Link:http://www.creditwritedowns.com/2012/01/why-i-am-not-optimistic-about-europe.html?utm_source=feedburner&utm_medium=feed&utm_campaign=Feed%3A+creditwritedowns+%28Credit+Writedowns%29&utm_content=Google+Reader

Angela Merkel casts doubt on saving Greece from financial meltdown
Resumo: Momento Histórico. A Merkel reconhece pela primeira vez, em público, que a “solução final” para lidar com a crise de dívida soberana europeia não resultou. “Angela Merkel has cast doubt for the first time on Europe’s chances of saving Greece from financial meltdown and sovereign default, conceding that Europe’s first ever multibillion euro bailout coupled with savage austerity was not working after a two-year crisis that has brought the single currency to the brink of unravelling.” Ou seja, o que ela está a dizer é: já salvámos os bancos alemães do abismo através do bail out à Grécia, Portugal e Irlanda, no que provavelmente constitui um dos maiores esquemas de lavagem de dinheiro que o mundo alguma vez já viu, e ao mesmo tempo forcei a Europa em dívida (nós) a passar por um “asset stripping”, ou pilhagem, e promovi governos de compadrio político, transformando a Europa mediterrânica na América latina da Europa (nos anos 70/80).

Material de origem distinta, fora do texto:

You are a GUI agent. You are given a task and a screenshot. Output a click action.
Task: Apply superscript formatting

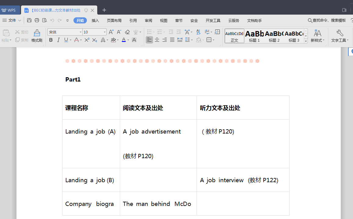click(87, 40)
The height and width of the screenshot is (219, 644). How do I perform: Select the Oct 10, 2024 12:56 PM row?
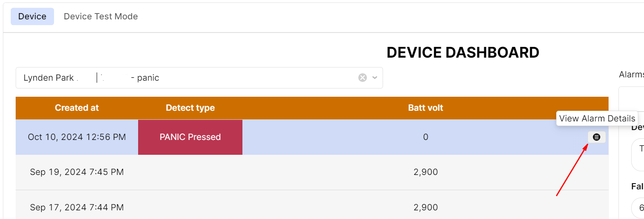[77, 137]
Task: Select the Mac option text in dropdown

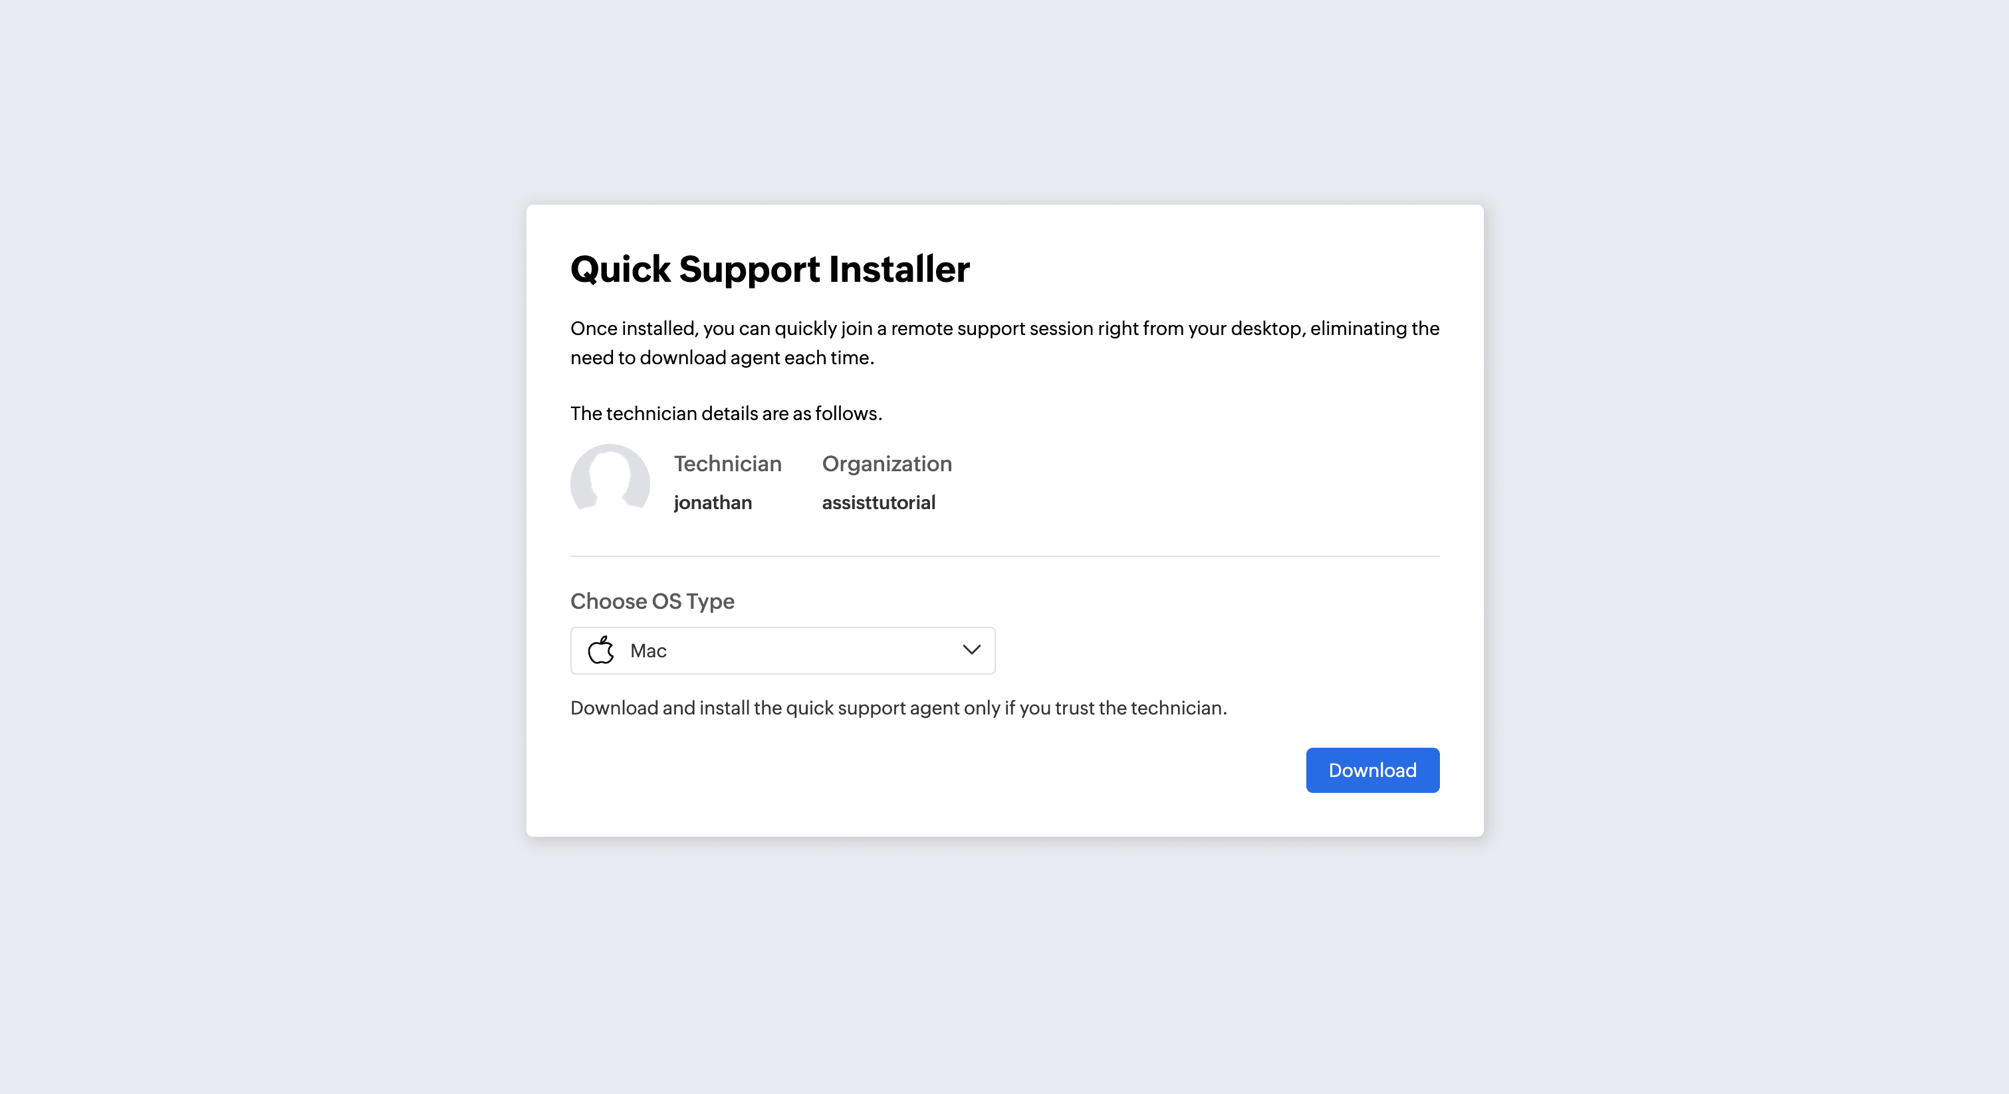Action: [x=648, y=651]
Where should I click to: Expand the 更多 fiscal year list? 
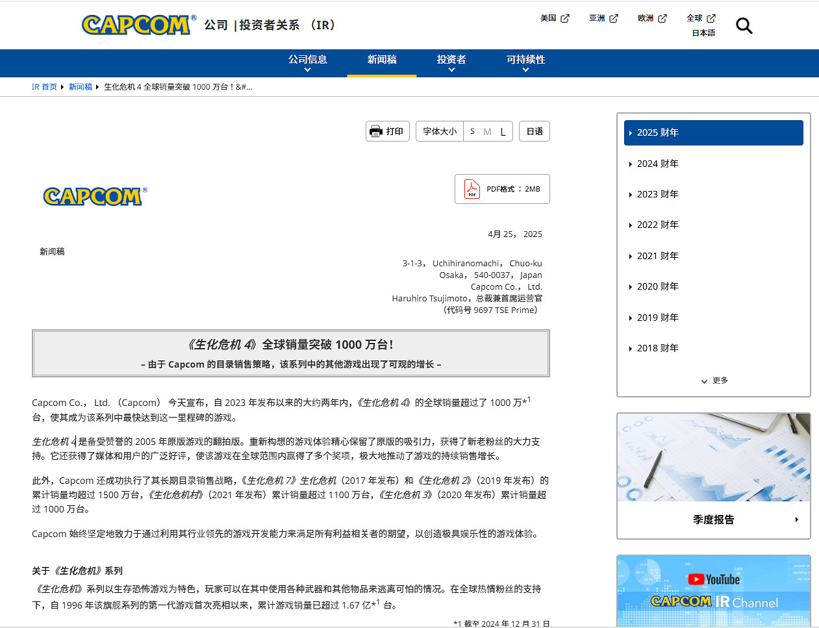pos(713,381)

Link: http://www.guardian.co.uk/world/2012/jan/25/angela-merkel-greece-financial-meltdown

Europe at war with Iran
Resumo: Pablo Escobar escreve os melhores artigos de geoestratégia na Ásia Central. Neste caso, fala do suicídio económico que constitui para a Europa aplicar sanções económicas ao Irão, por 3 razões: 1) a Europa importa 25% do petróleo produzido no Irão, 2) A europa depende do Irão para avançar com o oleoduto Nabuco (que ligará o Turquemenistão – via Turquia, Bulgária, Roménia e Hungria – à Europa dita Ocidental) e finalmente, 3) os maiores beneficiários do petróleo Iraniano são a Grécia, a Itália e a Espanha. Certamente que um embargo energético, não ajudará em nada a economia dos países porcalhotos!

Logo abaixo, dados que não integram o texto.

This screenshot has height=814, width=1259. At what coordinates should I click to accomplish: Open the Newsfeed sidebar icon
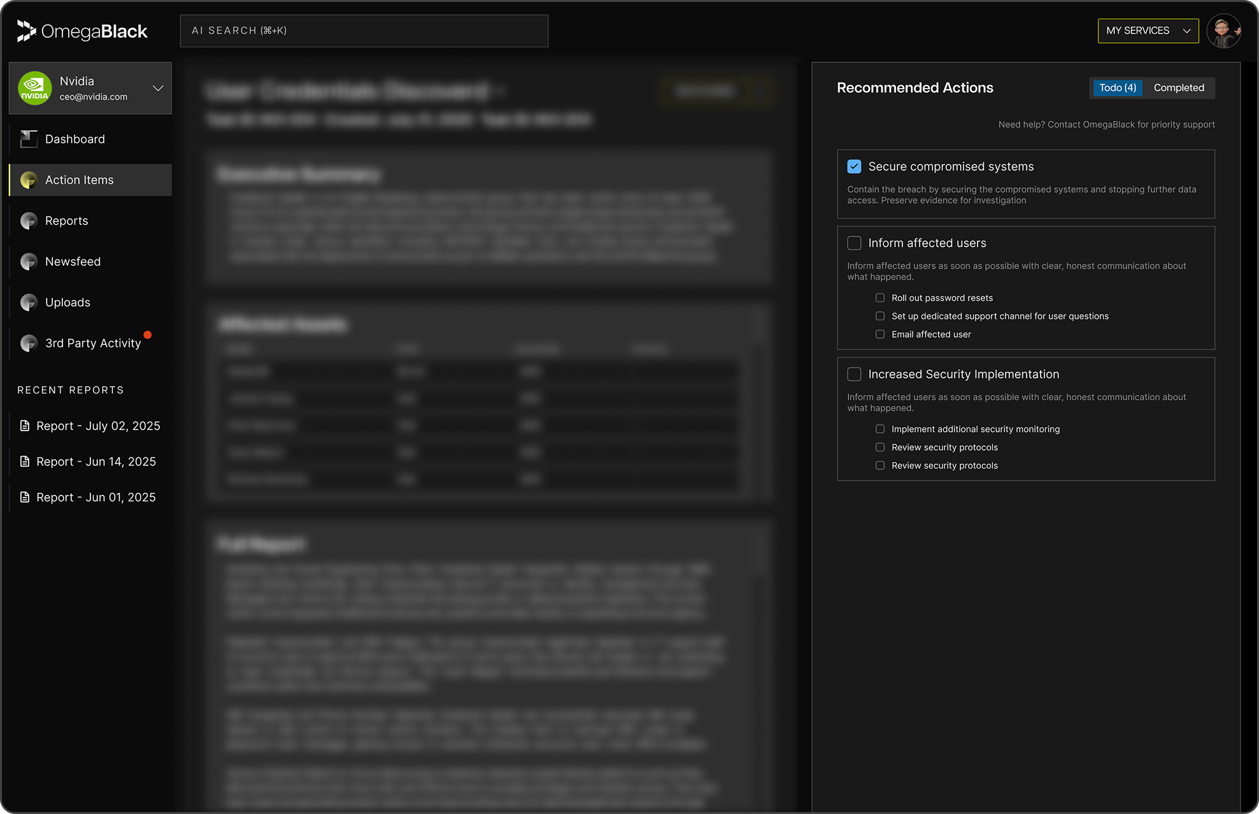pos(29,262)
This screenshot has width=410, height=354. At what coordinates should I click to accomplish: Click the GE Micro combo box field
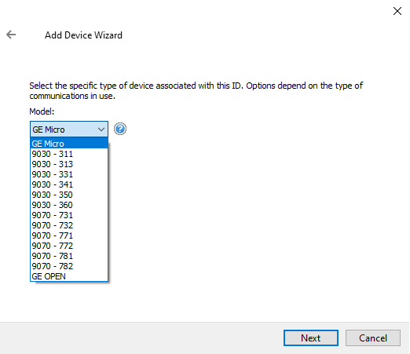(69, 129)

Link: http://www.atimes.com/atimes/Middle_East/NA25Ak02.html

Asset Striping in Ireland (vídeo)
Resumo: Excelente resumo, em 20 minutos, da austeridade, do assalto aos bens públicos e ao contribuinte irlandês, a mafia internacional do FMI, UE e Bancos, emigração e mais ou menos todos os tópicos que abordamos até agora neste blog.